Des centaines d'éleveurs en colère contre la faiblesse des prix de leurs productions bloquaient lundi les routes d'accès à Caen et au Mont Saint-Michel, réclamant la venue du ministre de l'Agriculture, Stéphane Le Foll, qui a dit attendre jeudi pour les recevoir à Paris.
Quelque 400 agriculteurs, selon un éleveur sur place, bloquaient dans l'après-midi les principales voies d'accès au Mont Saint-Michel (Manche), un des sites touristiques les plus visités de France, mais laissaient ressortir les visiteurs. Une action "symbolique, pacifique, pour que les prix remontent" et faire comprendre au ministre de l'Agriculture que "la pression agricole ne va pas céder", a indiqué Jean-Baptiste Mainsard, un des manifestants.
L'objectif, selon lui, est d'appuyer l'action des éleveurs normands qui ont bloqué depuis 6h15 les accès à la ville de Caen, réclamant la venue de M. Le Foll. Celui-ci leur a proposé de les recevoir jeudi à Paris, quand il aura pris connaissance du rapport que le médiateur des prix, qu'il a désigné, doit lui remettre mercredi à 17H00.
"On reste sur notre position, on veut un ministre de terrain", a répondu Jean-Yves Heurtin, président de la FDSEA du Calvados.
"Le dialogue ne peut pas fonctionner ainsi", a réagi le Premier ministre, Manuel Valls. "La porte du bureau du ministre de l'Agriculture est ouverte en permanence, Stéphane Le Foll va au contact régulièrement des éleveurs mais là, il s'agit de trouver d'abord des solutions concrètes et précises pour les filières", a-t-il dit.
Pour Samuel Bidert, manifestant et responsable des Jeunes agriculteurs, les éleveurs "ont besoin d'y voir clair: nous, on connaît les prix à la sortie de nos fermes et les prix aux consommateurs, mais entre les deux, chaque intermédiaire fait sa marge, sauf l'éleveur".
Le lait est payé 300 euros la tonne (soit 30 centimes le litre) aux éleveurs: "il m'en faudrait 370 pour vivre dignement sans dépendre de ma femme et 340, 350 pour payer mes charges, sans me verser de salaire".

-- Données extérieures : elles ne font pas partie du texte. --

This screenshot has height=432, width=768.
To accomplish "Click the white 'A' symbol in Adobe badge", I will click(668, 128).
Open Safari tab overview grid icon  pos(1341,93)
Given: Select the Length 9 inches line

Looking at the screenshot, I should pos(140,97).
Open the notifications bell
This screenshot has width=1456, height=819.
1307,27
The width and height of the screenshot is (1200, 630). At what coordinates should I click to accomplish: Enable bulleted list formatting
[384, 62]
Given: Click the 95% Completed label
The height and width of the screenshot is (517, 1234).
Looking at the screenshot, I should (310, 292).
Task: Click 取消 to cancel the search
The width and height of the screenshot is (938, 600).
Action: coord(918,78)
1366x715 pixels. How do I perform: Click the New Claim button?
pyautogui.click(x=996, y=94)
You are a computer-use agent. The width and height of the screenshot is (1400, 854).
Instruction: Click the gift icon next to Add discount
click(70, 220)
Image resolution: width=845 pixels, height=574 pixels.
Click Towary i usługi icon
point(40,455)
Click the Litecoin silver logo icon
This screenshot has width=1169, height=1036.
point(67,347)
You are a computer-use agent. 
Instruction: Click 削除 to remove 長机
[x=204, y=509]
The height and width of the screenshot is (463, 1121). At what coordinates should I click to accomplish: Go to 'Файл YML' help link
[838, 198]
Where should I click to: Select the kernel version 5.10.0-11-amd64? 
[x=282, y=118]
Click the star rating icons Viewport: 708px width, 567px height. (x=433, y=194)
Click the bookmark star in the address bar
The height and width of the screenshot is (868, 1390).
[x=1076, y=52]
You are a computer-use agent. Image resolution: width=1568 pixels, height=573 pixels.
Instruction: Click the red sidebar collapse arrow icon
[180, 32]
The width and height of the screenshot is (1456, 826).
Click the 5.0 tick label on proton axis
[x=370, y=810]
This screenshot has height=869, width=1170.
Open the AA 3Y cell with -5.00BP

Le rapport du médiateur est très attendu car depuis la conclusion mi-juin par toute la filière d'un accord visant à augmenter les prix payés aux producteurs de viande bovine, les prix n'ont pas significativement augmenté.
Les éleveurs de porcs subissent une crise similaire depuis plusieurs mois et 400 exploitations bretonnes seraient au bord du dépôt de bilan, selon la FNSEA. Le ministère de l'Agriculture estime que 20.000 exploitations, soit 10% des éleveurs, sont en difficulté.
Le médiateur doit comprendre qui des industriels ou des distributeurs freine les hausses de prix convenues.
- 'Le pot aux roses' -
La grande distribution désigne ouvertement les industriels. "Nous avons accepté d'augmenter les prix d'achat de manière importante () Visiblement cet argent ne va pas dans la poche des éleveurs", a jugé sur iTÉLÉ Jacques Creyssel, délégué général de la Fédération du commerce et de la distribution (qui regroupe les principales enseignes sauf Leclerc et Intermarché).
"Aux termes de la loi, la GMS (les grandes et moyennes surfaces) peut vérifier si les industriels respectent l'accord de hausse" et, de même, "si un industriel dit avoir du mal à répercuter la hausse aux distributeurs, le médiateur peut intervenir", explique le président de la Fédération nationale bovine, Jean Pierre Fleury. Lui aussi attend mercredi: "on va découvrir le pot aux roses".
L'économiste et président de l'observatoire des prix, Philippe Chalmin, juge "facile" dans un entretien lundi au Figaro de désigner la grande distribution, "bouc émissaire idéal", mais ce n'est pas si simple.
"Le prix payé aux agriculteurs dépend moins du rapport de force avec la distribution que de la situation agricole au niveau européen, voire mondial. Le prix du lait dépend des ventes du néo-zélandais Fonterra, celui des céréales des aléas climatiques, celui de la viande de porc est affecté par l'embargo russe", assure-t-il.
Le mouvement sème la pagaille sur le réseau routier normand, les grands axes à destination de Caen étant fermés aux poids lourds.
Dans l'Eure, plusieurs dizaines d'éleveurs ont aussi bloqué lundi les abattoirs du Neubourg et trois grandes surfaces. Par ailleurs, unr cinquantaine de tracteurs ont mené une opération escargot sur la N165 entre Quimperlé et Quimper (Finistère), selon les JA.